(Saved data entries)
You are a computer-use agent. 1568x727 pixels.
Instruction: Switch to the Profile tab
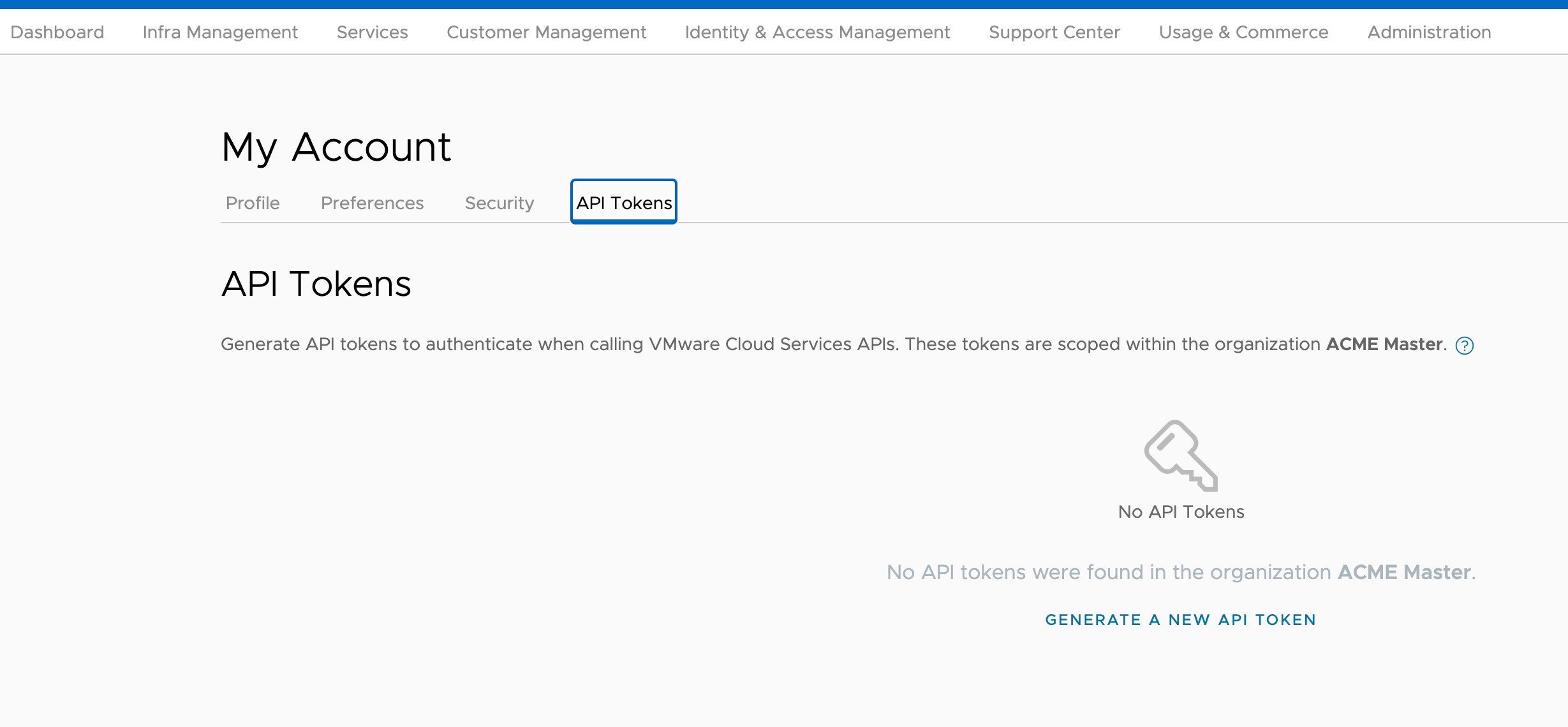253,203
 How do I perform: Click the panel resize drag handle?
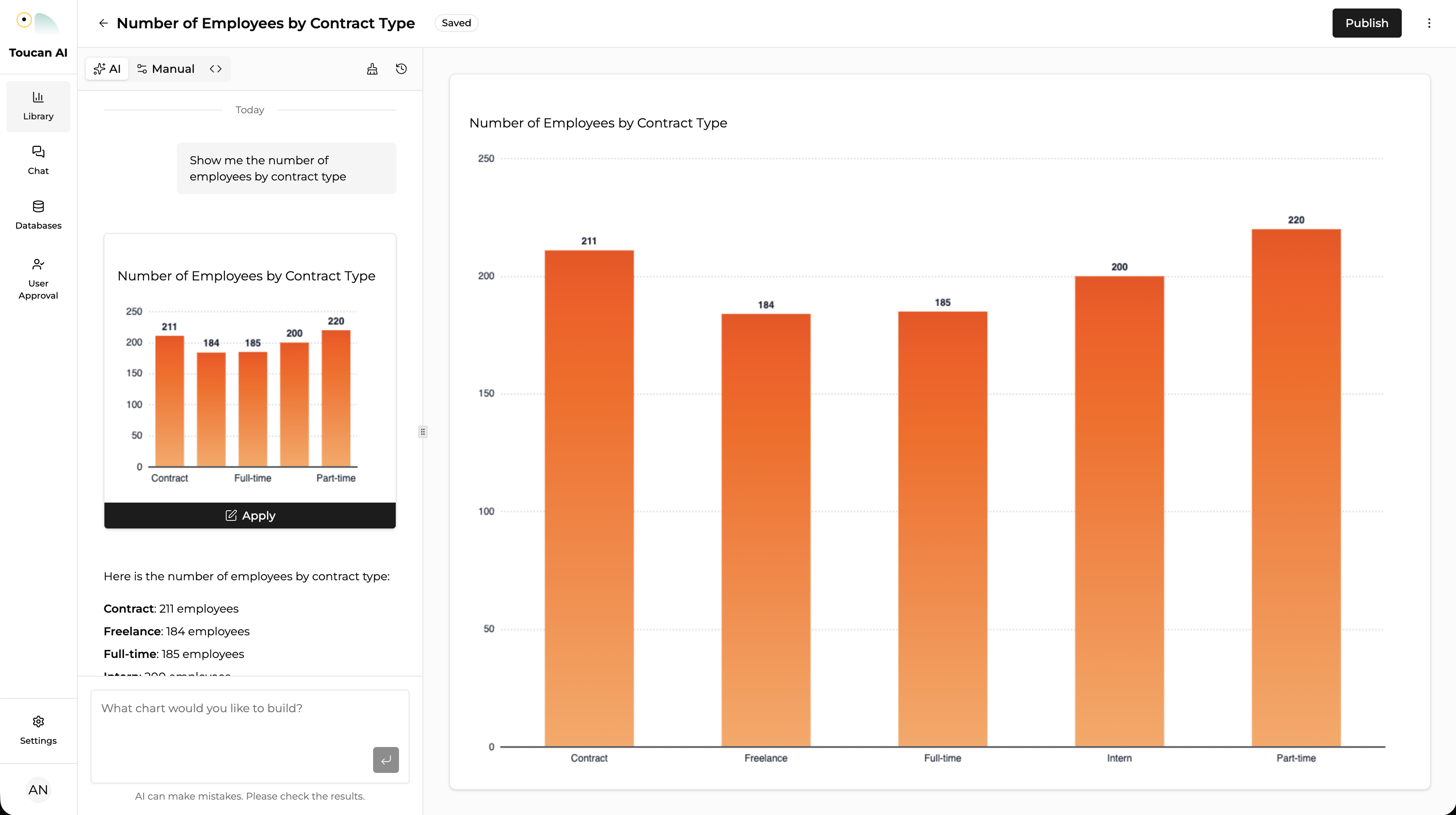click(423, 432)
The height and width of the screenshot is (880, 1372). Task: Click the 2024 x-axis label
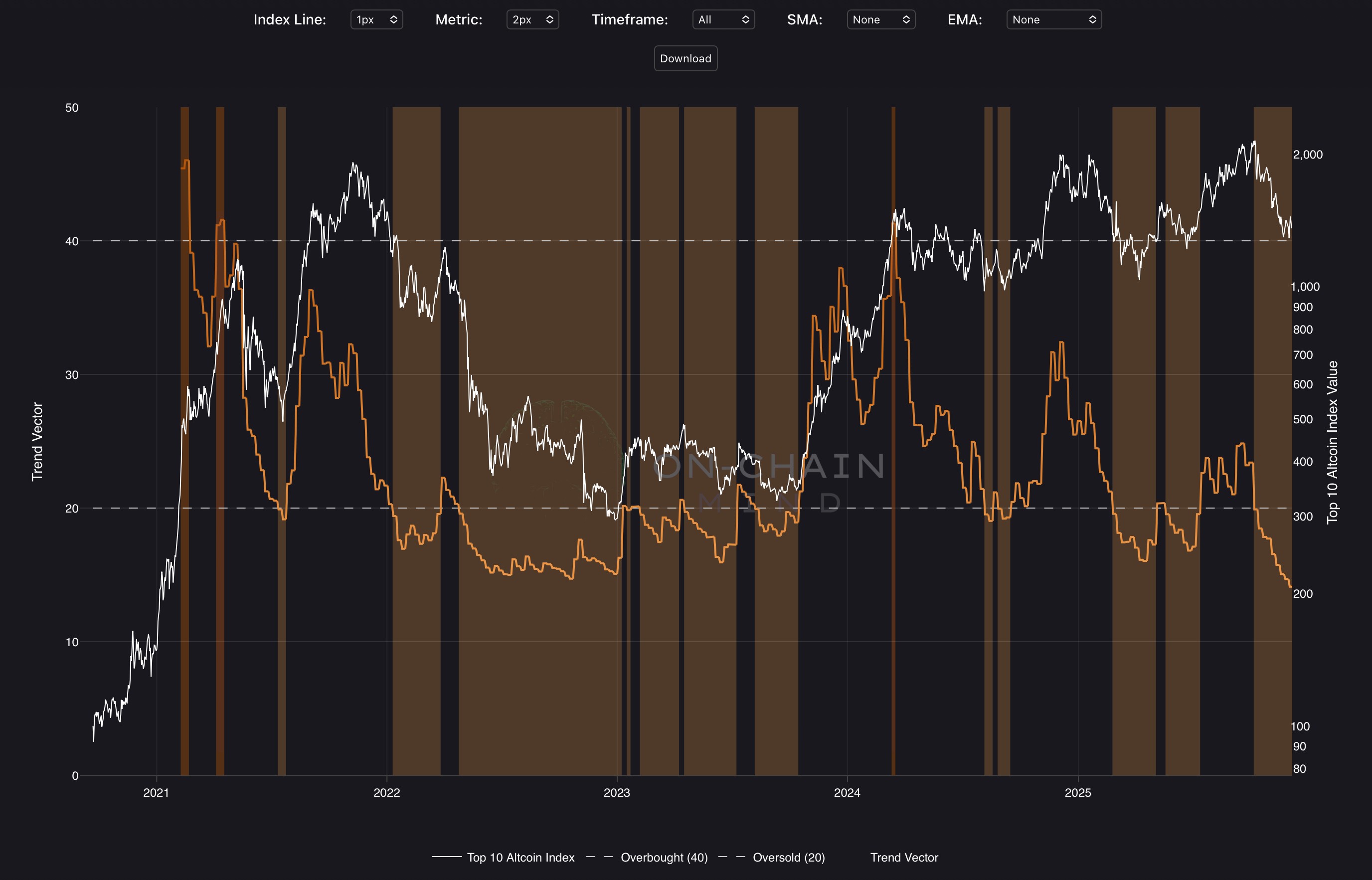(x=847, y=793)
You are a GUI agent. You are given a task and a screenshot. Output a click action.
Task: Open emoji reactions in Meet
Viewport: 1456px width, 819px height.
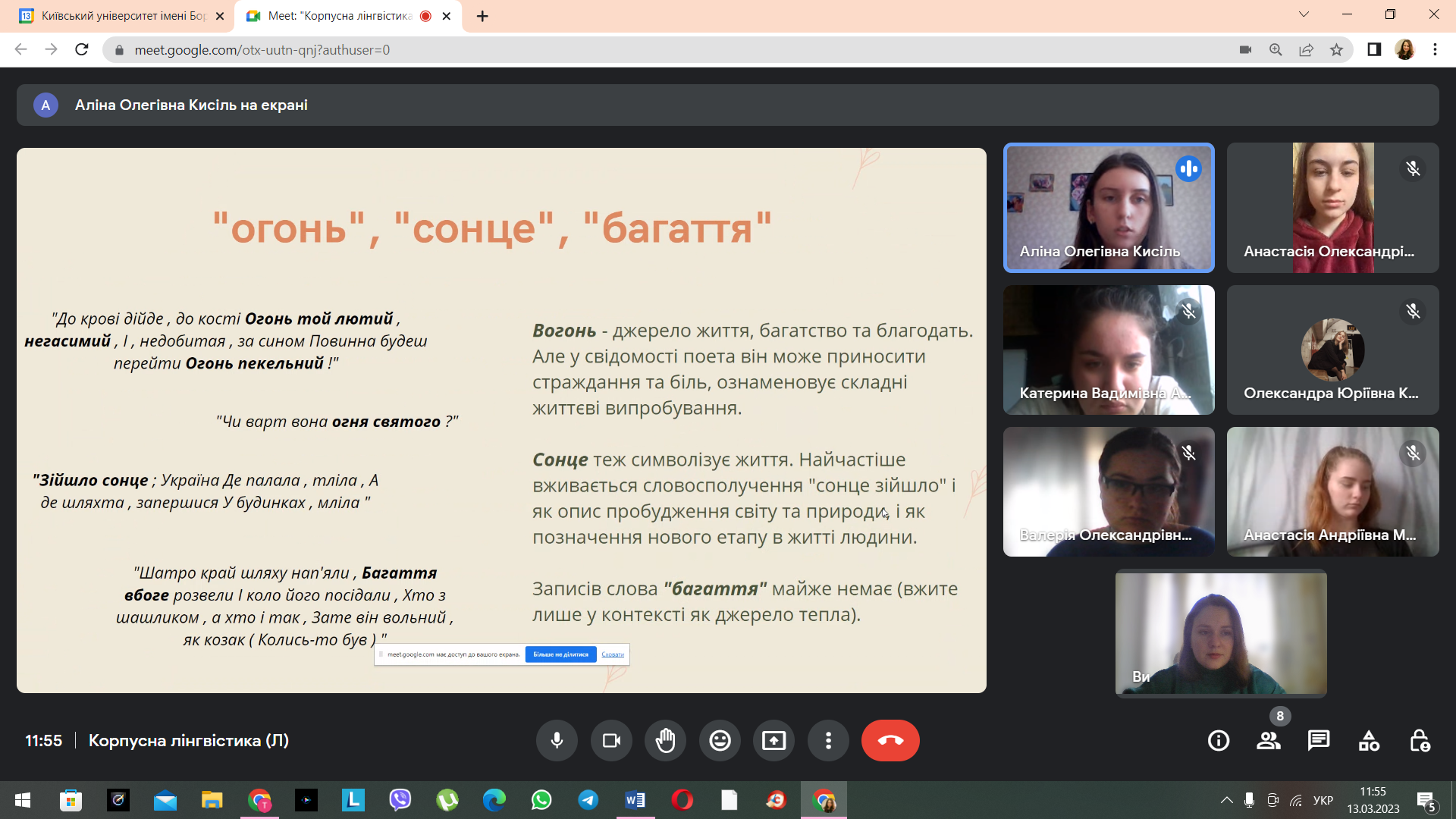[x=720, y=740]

WORK ORDER: Copy out every line above without change, dropping the pictures.

OUTPUT FOR THIS TASK:
You are a computer-use agent. 1568x727 pixels.
Instruction: Switch to the Profile tab
253,203
 How do I perform: Click the panel resize drag handle?
click(423, 432)
The height and width of the screenshot is (880, 1372). Task: Click the 2024 x-axis label
(x=847, y=793)
You are a GUI agent. You are given a task and a screenshot. Output a click action.
Task: Open emoji reactions in Meet
Viewport: 1456px width, 819px height.
[x=720, y=740]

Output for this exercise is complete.